With that out of the way, let's list the components used on this dashboard to pull these stats and manage the devices ...

  • 'ESXi Stats' (HACS Integration) - This integration provides me with stats for each virtual machine in ESXi such as CPU, RAM, Disk space and others. Each VM is a single sensor entity with all the stats as attributes so I've had to do some templating to pull and separate these out which I'll go into later.
  • 'Network UPS Tools' (Supervisor Addon) - This addon gives me info around my APC Smart UPS SMT1000.
  • 'RPI System Sensors' - A handy little thing I found on someone's Reddit post a few weeks back, this service runs on a Raspberry Pi and relays stats to HA via MQTT.  
  • 'HASS Workstation Service' - Another handy service, this runs on my desktop PC and you've guess right, provides stats and controls for Windows 10.
  • 'Linux Service Monitoring' - I've got some custom 'command_line' entities setup to SSH into certain VMs and check the status of key services such as Docker, NGINX, Zabbix/OSSEC agents plus more.

In terms of layout and functionality, I've used some clever cards and coding to display and access all these wonderful stats using the following:

  • 'custom:button-card' - One of my favourite and most used custom cards, nearly everything on this dashboard is using a 'custom:button-card'. Mainly due to the fact they are easily customisable for sizing etc but also provide some extra functionality (we will go balls deep into this later).
  • 'custom:mini-graph-card' - Used to display stats for CPU, RAM, Uptime and UPS charge. Another favourite custom card used throughout my HA setup
  • 'Template Sensors' - I've had to painstakingly modify some of the values for certain stats as they weren't what I wanted. For example, the value for the 'Uptime' entity was producing '2021-03-24T13:21:11' which isn't pretty so I've managed to swap this to hours instead (a lot more readable!). Also as mentioned above, the VMs stats are all in one sensor (as attributes) so I've had to use a Template sensor again to split these attributes out into their own sensors.
  • 'command_line' Entities - These require some extra magic in the form of SSH key copying/sharing but they ultimately run commands remotely from HA to each VM to check up on active/key services.

Now we've got that out of the way let's start to break this shit down!

Dell PowerEdge T300

This panel is made up of two parts, firstly the graphs which use the 'custom:mini-graph-card' cards. The three stats I've ended up displaying are the overall CPU and RAM usage as well as Uptime (in hours). The stats are pulled in Home Assistant via the 'ESXi Stats' component. I won't go into how to set this up as it's relativity easy but I will show you what to do next once it's setup and integrated.

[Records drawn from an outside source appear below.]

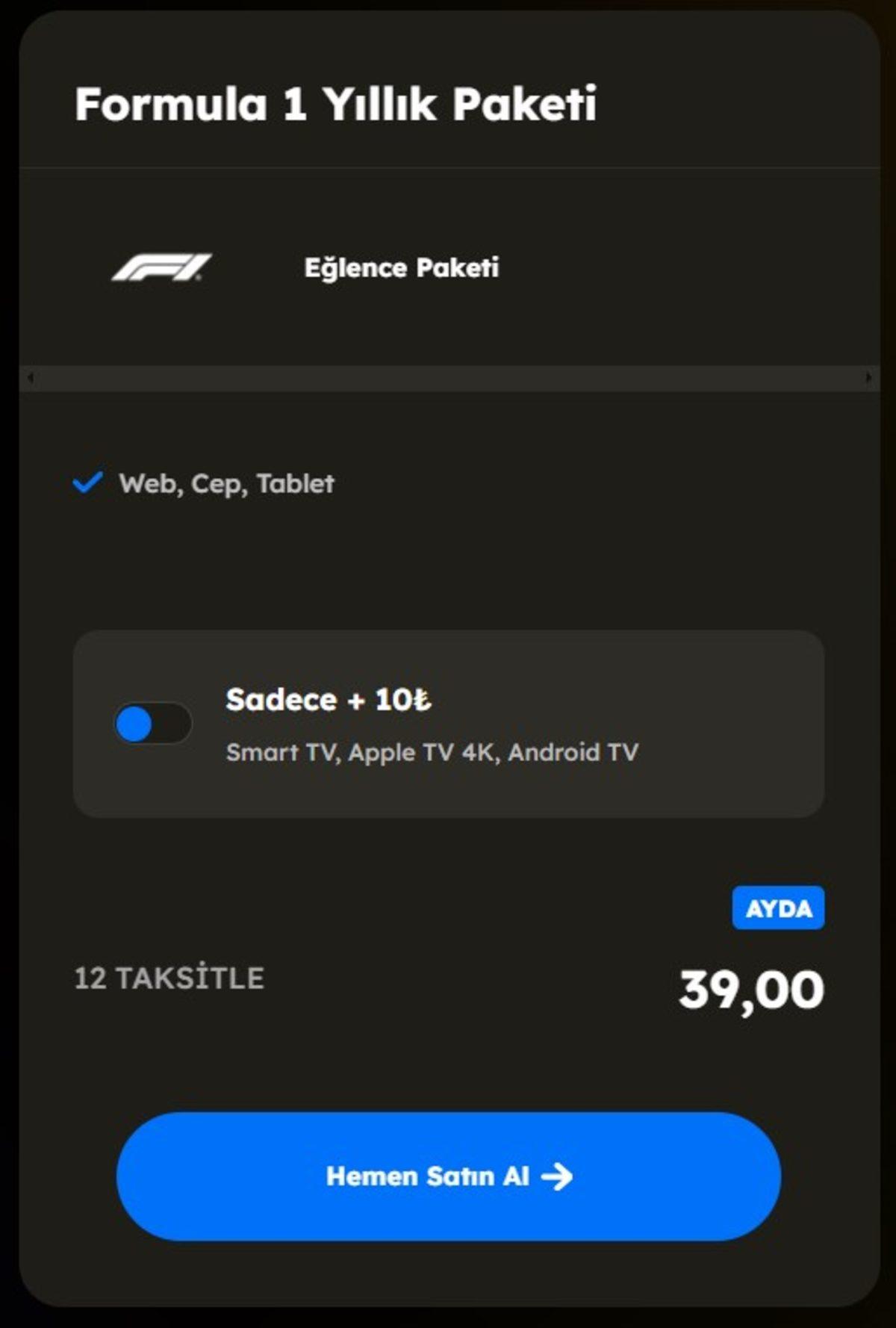Screen dimensions: 896x1328
Task: Click the horizontal scrollbar track
Action: [x=448, y=378]
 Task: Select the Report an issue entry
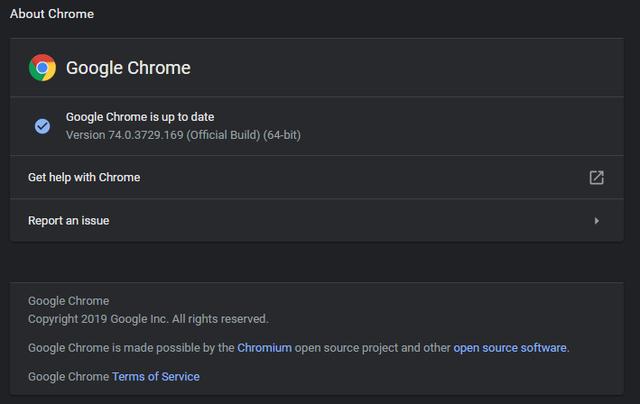(x=317, y=220)
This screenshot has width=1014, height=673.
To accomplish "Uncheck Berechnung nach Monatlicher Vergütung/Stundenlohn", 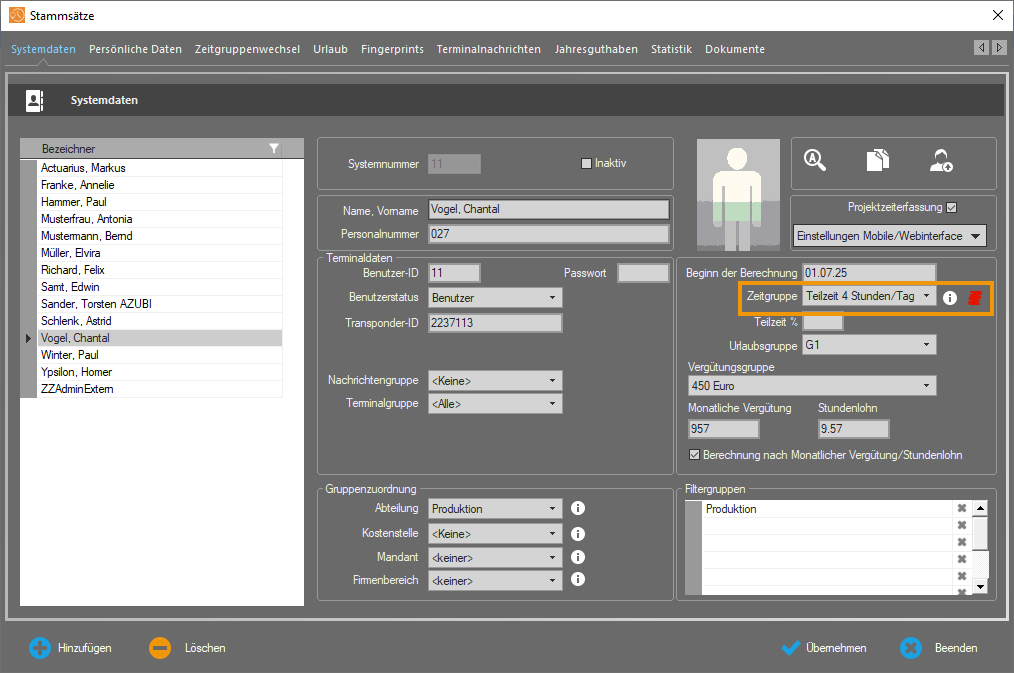I will coord(695,455).

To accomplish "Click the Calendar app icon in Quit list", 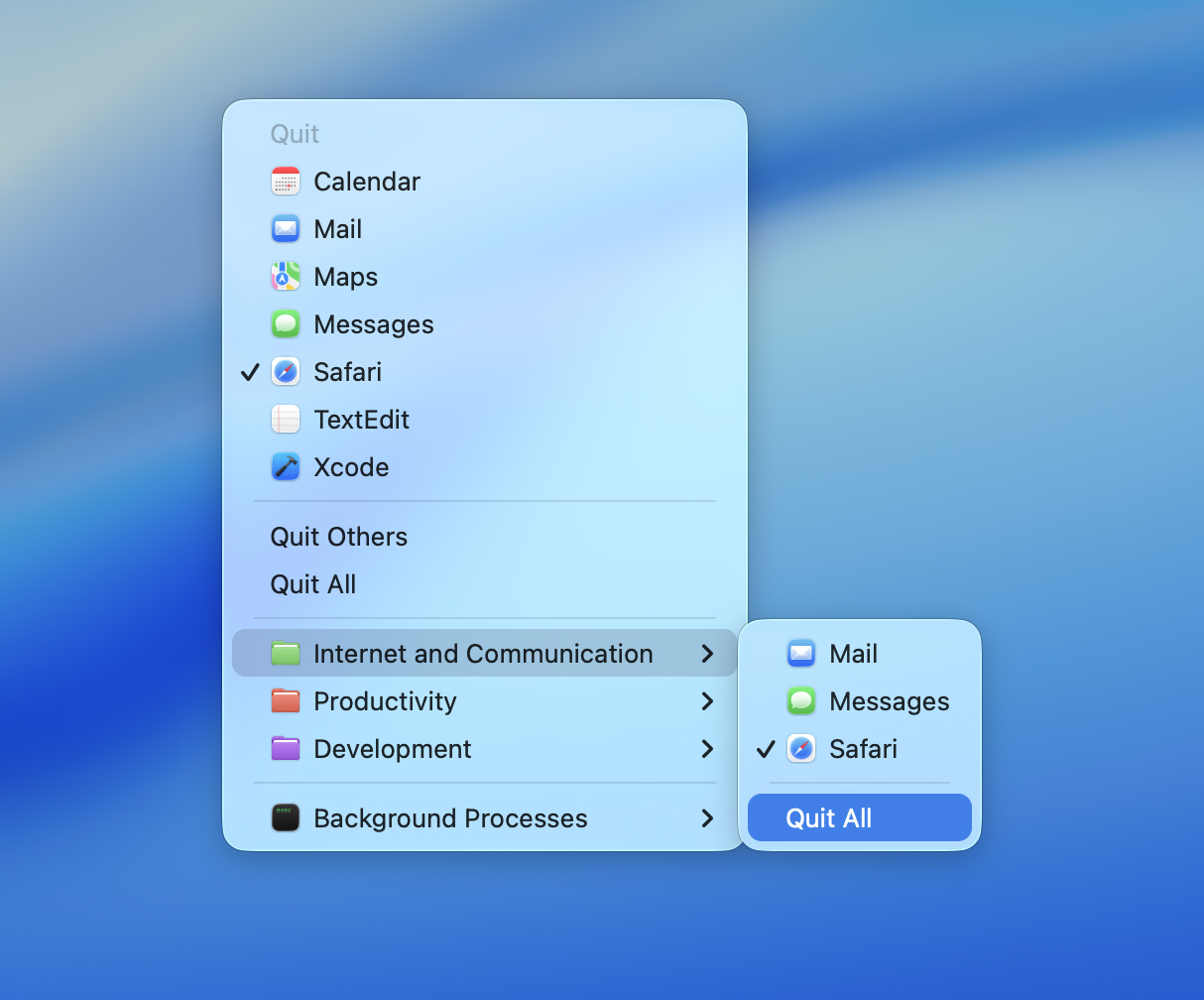I will click(x=286, y=182).
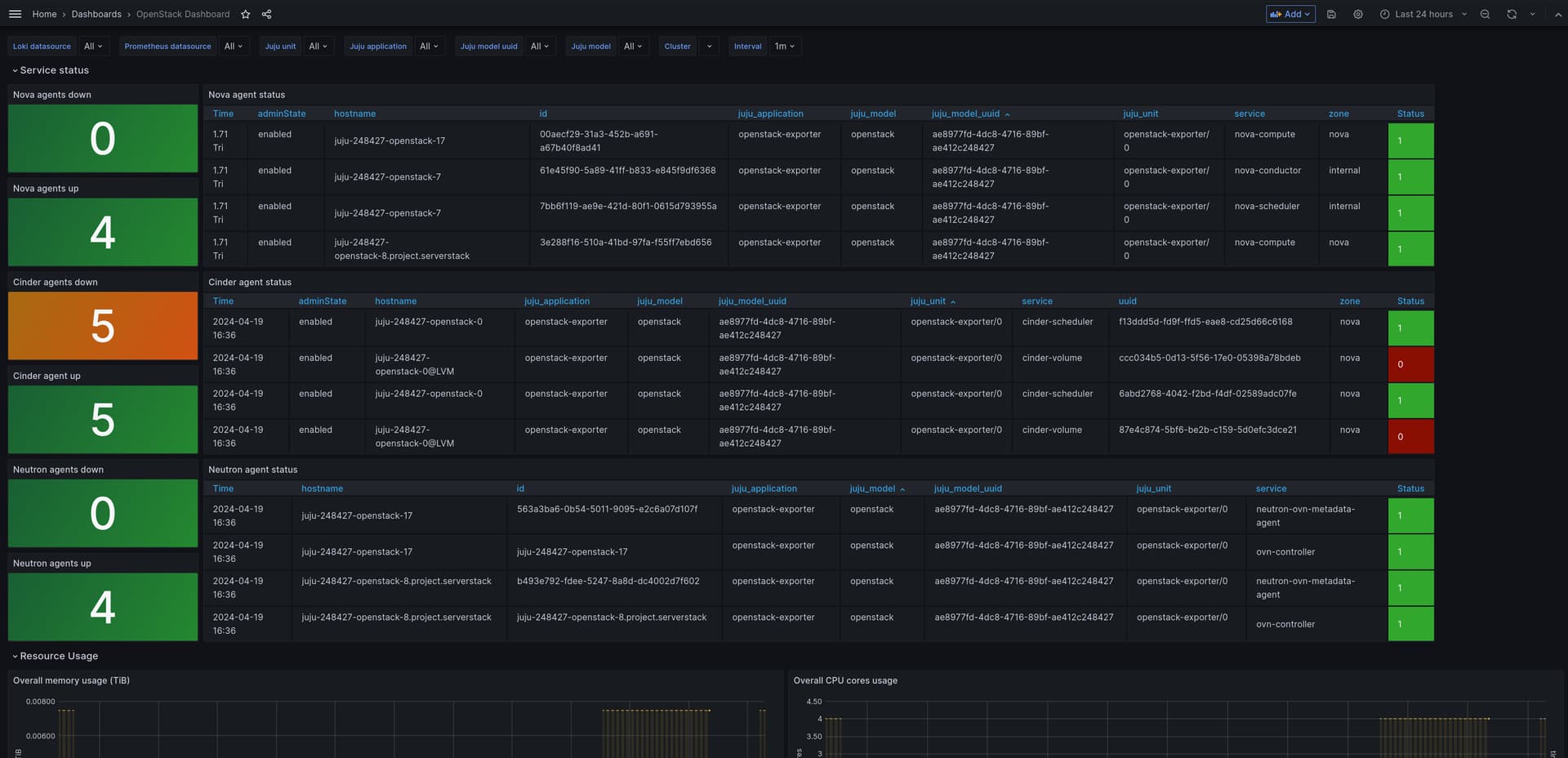Collapse the top toolbar with the up chevron
The image size is (1568, 758).
1557,14
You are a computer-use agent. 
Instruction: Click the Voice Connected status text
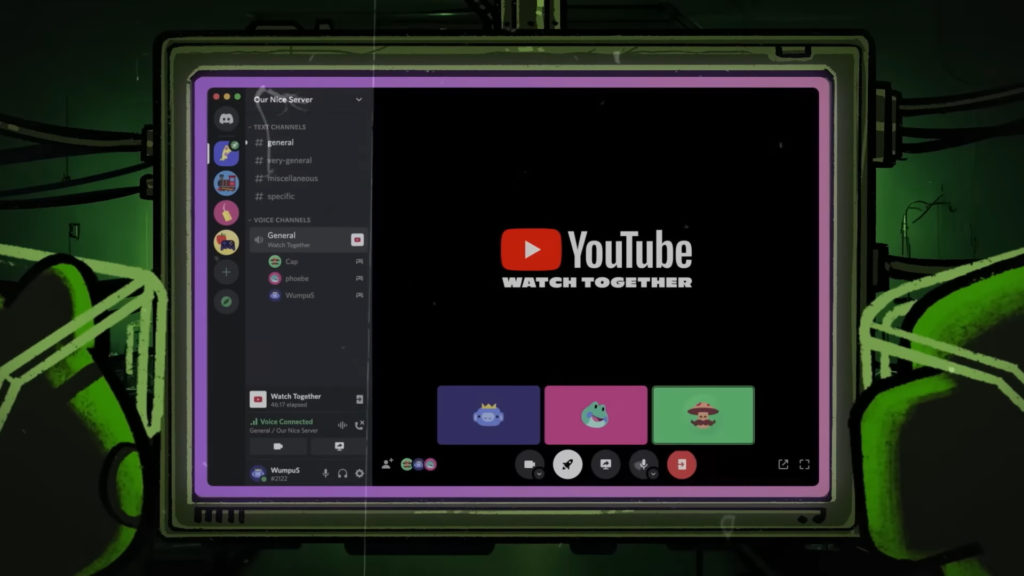(x=286, y=422)
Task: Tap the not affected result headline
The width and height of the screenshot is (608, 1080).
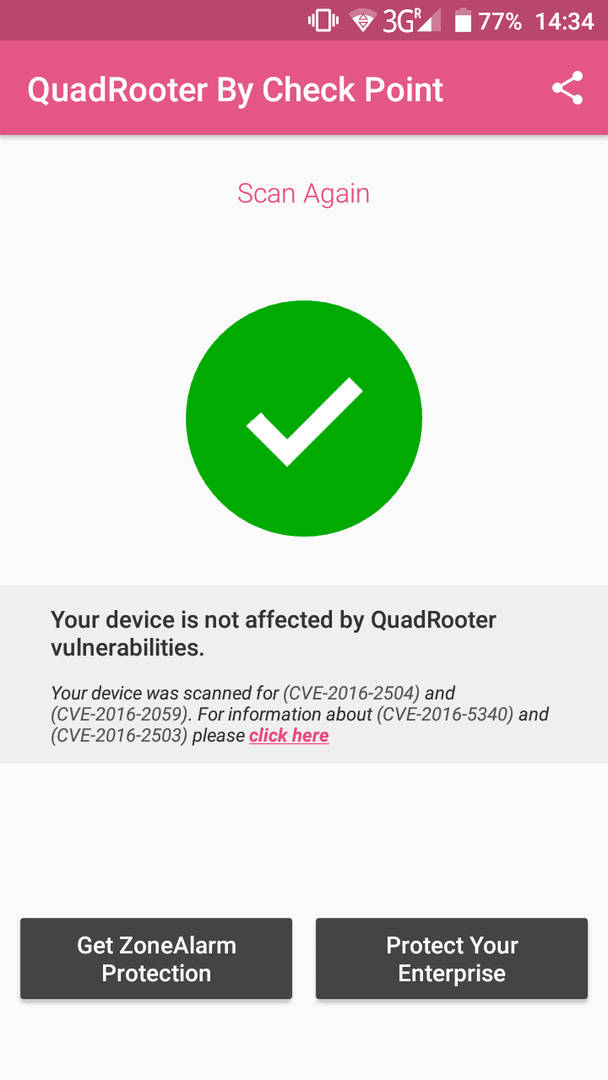Action: click(273, 634)
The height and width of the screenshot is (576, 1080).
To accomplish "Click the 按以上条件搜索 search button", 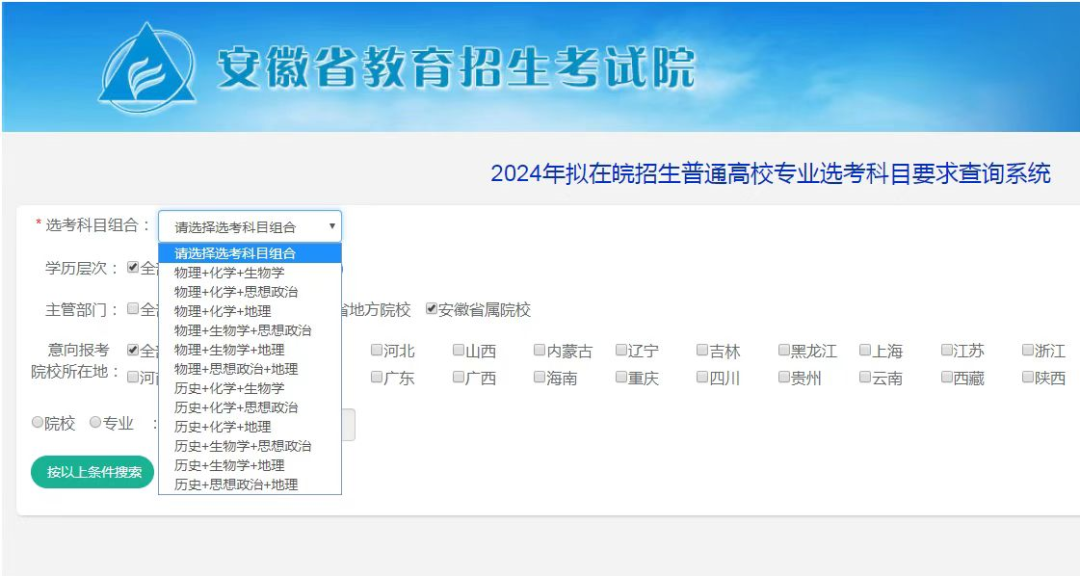I will [93, 472].
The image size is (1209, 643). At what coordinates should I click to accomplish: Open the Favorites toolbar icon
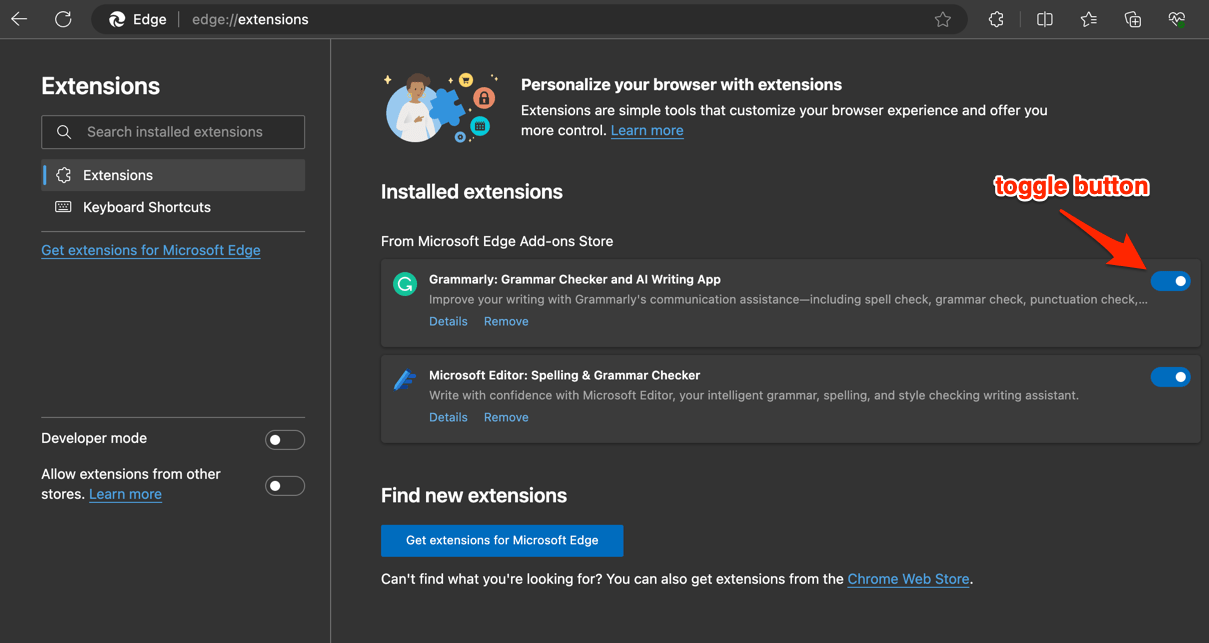click(x=1088, y=19)
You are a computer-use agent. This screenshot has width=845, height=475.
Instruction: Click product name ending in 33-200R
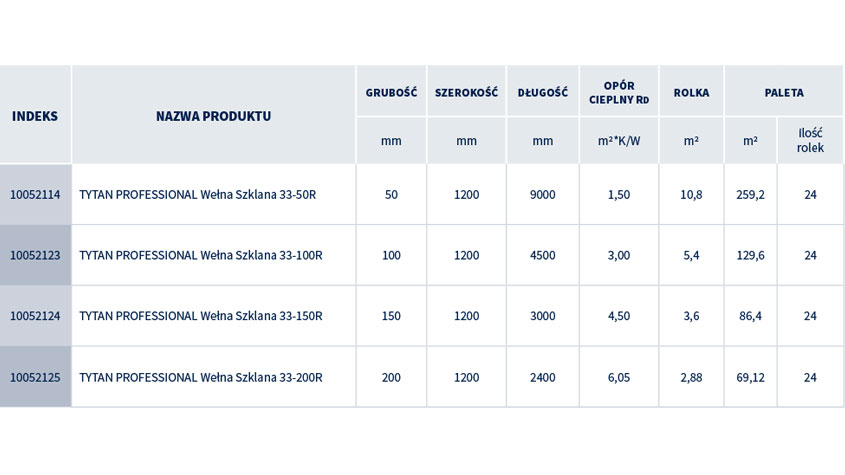coord(200,377)
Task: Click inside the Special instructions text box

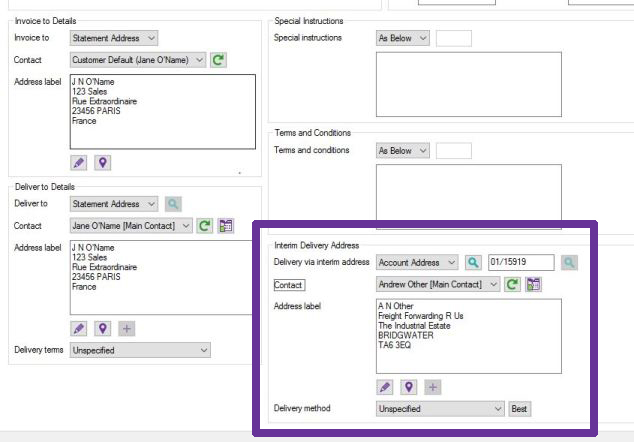Action: [469, 84]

As mentioned above, each VM and the overall ESXi host is setup as a single sensor, with all the stats under that as an attribute.

In order to separate these attributes into individual sensors, you'll need to perform some magic in the form of a template sensor.

platform: template
sensors:
  esxi_stats_cpu:
    friendly_name: "ESXi CPU Usage"
    unit_of_measurement: 'Ghz'
    value_template: "{{ state_attr('sensor.esxi_vmhost_localhost_localdomain', 'cpuusage_ghz') }}"

The template sensor shown above essentially creates a new sensor for 'cpuusage_ghz' and once created, saved and HA restarted, will produce 'sensor.esxi_stats_cpu'.

Fucking A! The next step is to repeat the process for each attribute you wish to separate and display in HA. In my case I've repeated this for the RAM, Uptime and amount of VM's. Whilst we're here, it may be worth noting that certain values from these attributes may not be to your liking. For example, Uptime. The value for this shows the number of hours the server has been up and ideally would be better displayed as days instead. Don't worry, some more magic is needed to correct this yet again in the form of a template sensor.

platform: template
sensors:
   esxi_uptime_days:
      friendly_name: "ESXi Uptime Days"
      unit_of_measurement: 'days'
      value_template: "{{ (states('sensor.esxi_stats_uptime')|float / 24)|round(0)}}"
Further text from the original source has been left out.